The second installment of The American Lawyer’s two-part series by Ross Todd, “No Benches, No Depth Charts: How Wilkinson Stekloff Set Out to Grow Trial Lawyers and Become a Litigation Institution,” further explores how Wilkinson Stekloff’s next generation of Partners is helping the nation’s premier trial boutique leave an enduring mark on the legal community. The article highlights the experiences of Partners Kosta Stojilkovic and Moira Penza, whose paths to the firm exemplify the unmatched trial opportunities central to the firm’s mission, and illustrate the close-knit culture that sustains teams during the pressure-filled moments when stakes are the highest—both hallmarks of Wilkinson Stekloff’s first decade.

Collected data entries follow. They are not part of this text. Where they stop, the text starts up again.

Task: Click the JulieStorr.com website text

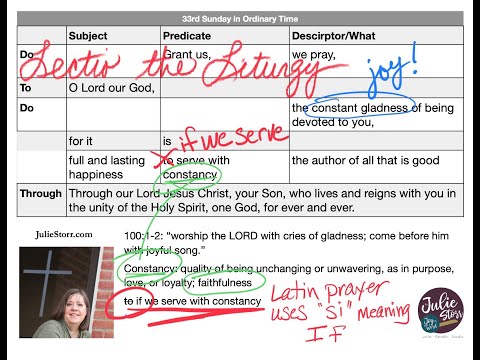Action: tap(64, 234)
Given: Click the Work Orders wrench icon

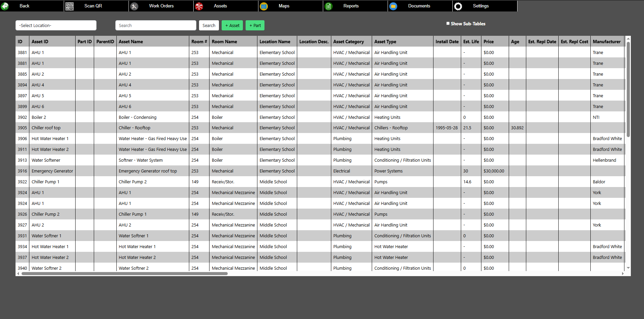Looking at the screenshot, I should (x=134, y=6).
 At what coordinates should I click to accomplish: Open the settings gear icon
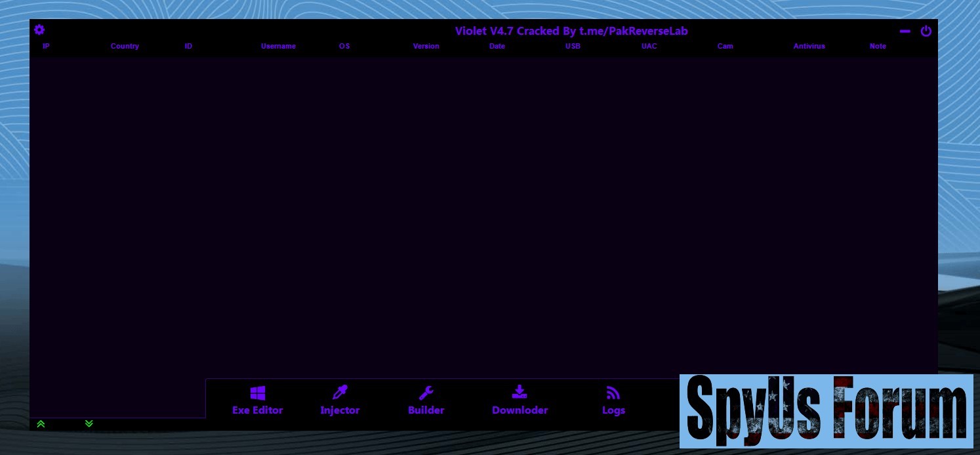(39, 30)
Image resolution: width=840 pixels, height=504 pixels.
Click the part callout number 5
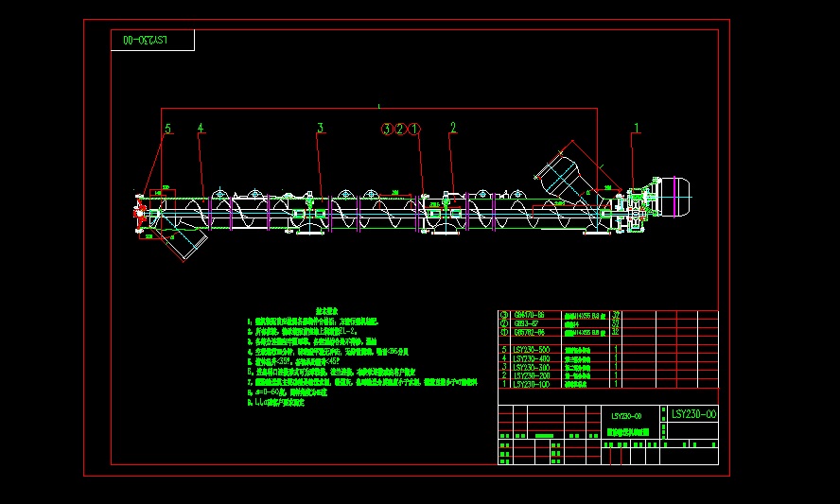click(168, 128)
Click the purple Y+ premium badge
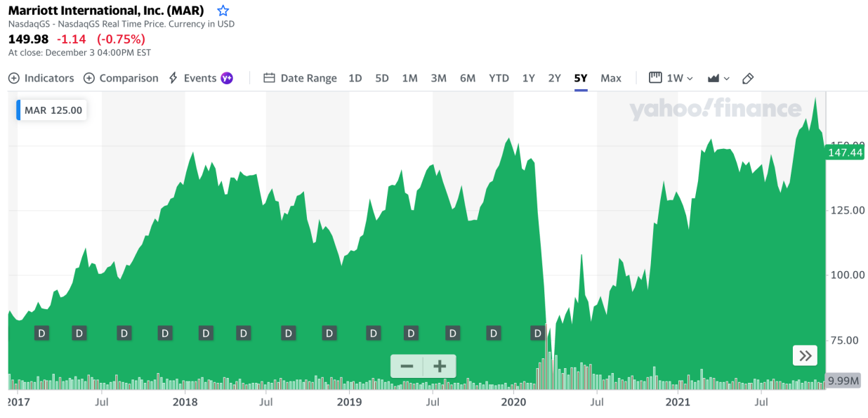The height and width of the screenshot is (418, 868). coord(227,78)
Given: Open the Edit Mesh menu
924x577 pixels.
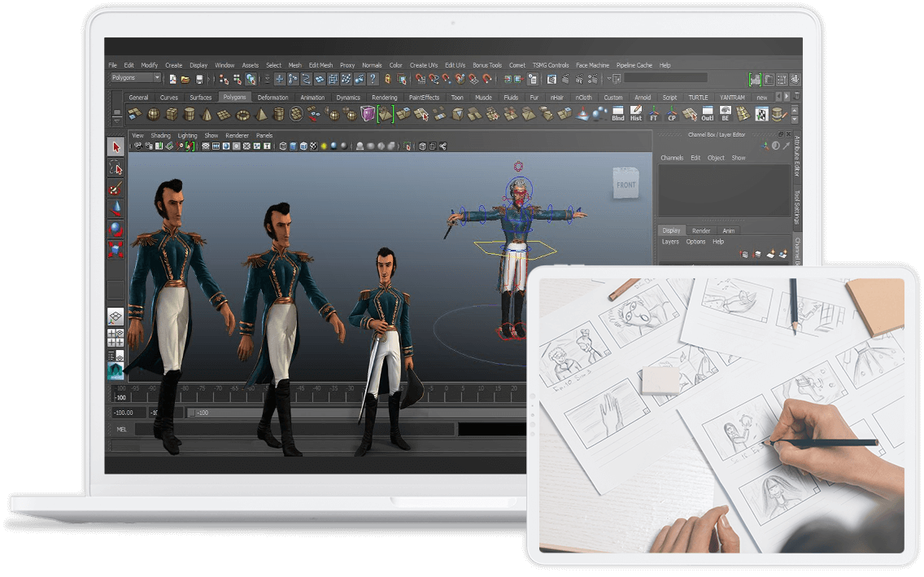Looking at the screenshot, I should coord(320,65).
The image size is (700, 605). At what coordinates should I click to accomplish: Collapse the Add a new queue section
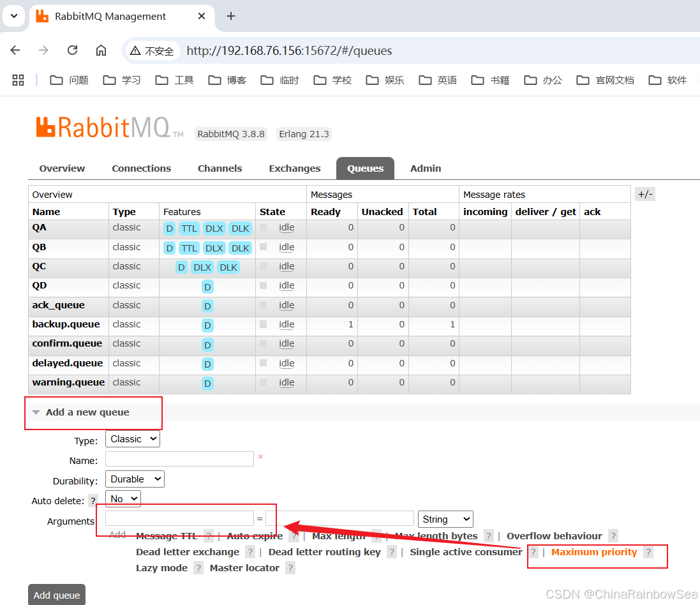coord(36,412)
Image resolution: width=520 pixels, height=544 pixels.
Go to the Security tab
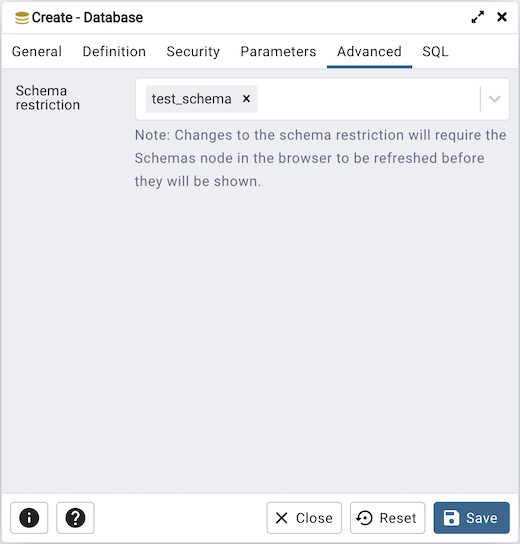pos(193,51)
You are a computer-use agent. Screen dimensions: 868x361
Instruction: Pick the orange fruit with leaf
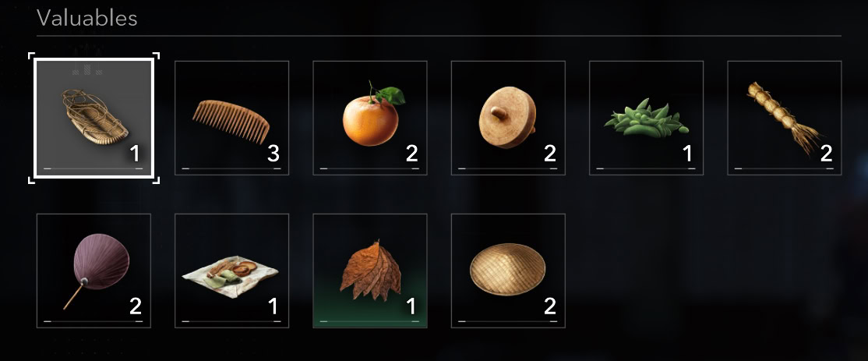(370, 118)
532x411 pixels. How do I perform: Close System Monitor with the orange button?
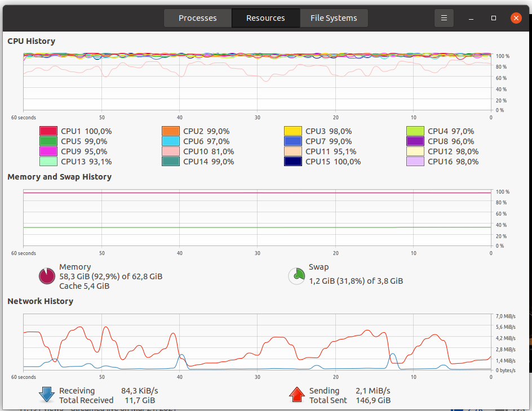pyautogui.click(x=516, y=18)
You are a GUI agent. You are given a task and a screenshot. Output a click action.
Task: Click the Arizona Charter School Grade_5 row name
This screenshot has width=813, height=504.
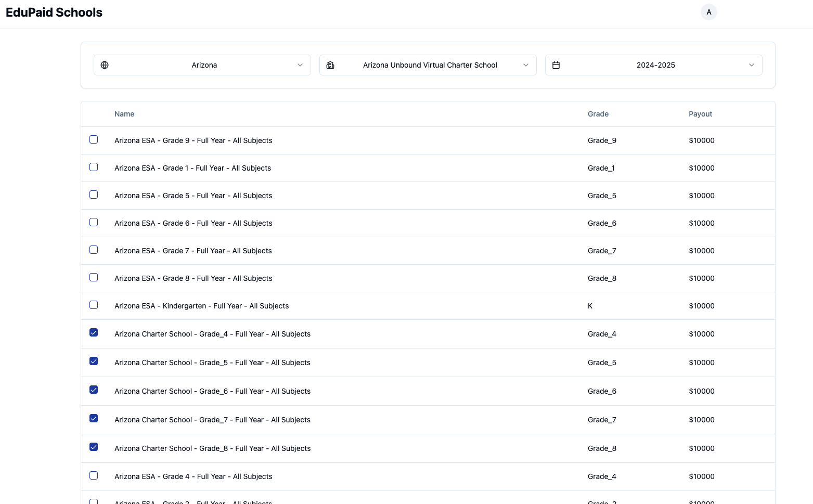pyautogui.click(x=212, y=363)
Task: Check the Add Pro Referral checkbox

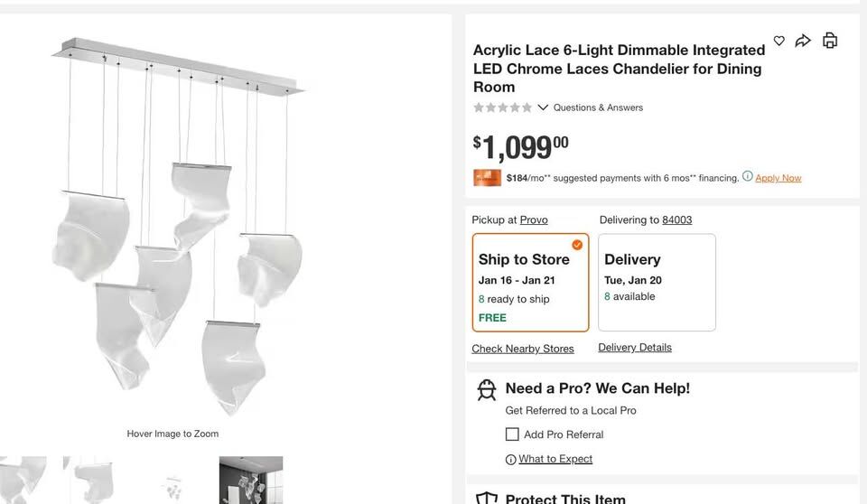Action: pyautogui.click(x=512, y=434)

Kosta, who joined the firm within its first year, recalled that his very first day involved accompanying Founding Partner Beth Wilkinson to pitch Facebook for trial work on a significant trade secrets case. After landing that matter with Kosta as second chair, Beth next recommended him as first-chair trial counsel to the NCAA for a high-profile defamation dispute. Kosta not only got the job, but proceeded to win a defense verdict from a Los Angeles jury. “If I went somewhere bigger, I’d be somewhere on the depth chart, having to kind of claw my way to those opportunities,” Kosta said. “I felt like if I came here, I would get the chance. I may succeed. I may not, but it wouldn’t be for being left on the bench somewhere.”
That opportunity comes with intense demands, but to Kosta it has always been worth the tradeoff. “Everyone knows what I do. We all have visibility. To me, I just get a lot out of that.”
Moira described her first experience working with Beth, being “cross-examined” on a memo she drafted as a first-year associate when they practiced together at Paul Weiss, noting that Beth “was very interested in what I, even at that stage in my career, was bringing to the case and my insights. . . . I guess I did well enough, because I am here today.” That interest continued when Moira moved to the E.D.N.Y. U.S. Attorney’s Office and built a distinguished career as a federal prosecutor.
Beth shared advice over coffee, engraining the philosophy of building your case by starting at the end. “Backwards planning is not just our motto. It really is the way we operate: that kind of laser focus on ‘What do I need the jury to understand at the end of the day to win my case?’ is something that we employ in every one of our cases, and I was using when I was at the government.” A true testament to the firm’s mantra of building the next generation of trial lawyers, Moira rejoined Beth in 2019, after her groundbreaking RICO prosecution of the leader of the NXIVM sex-cult, ready to pay forward her lessons learned to the firm’s more junior lawyers seeking the same mentorship she had received.
The article also explored a change in recent years of clients bringing the firm in at the outset of cases, rather than on the eve of trial. Kosta and Moira agreed that the shift benefits everyone—the firm can employ its narrative-driven defense approach earlier in discovery to hone trial themes, and the client reaps the rewards of the firm’s fixed-fee model which allows a broader team deeper involvement on the case from the beginning.
Looking ahead, both partners see the firm’s boutique model as a source of lasting strength that will continue to carry the firm’s “institutional reputation” among its clients to the legal community at large. “I think a boutique can be a common enterprise in a way that’s not true of a large law firm,” Kosta said. Moira agreed: “We love doing what we do, and I think that goes a long way for the success of our firm and the success that our clients see when we represent them.”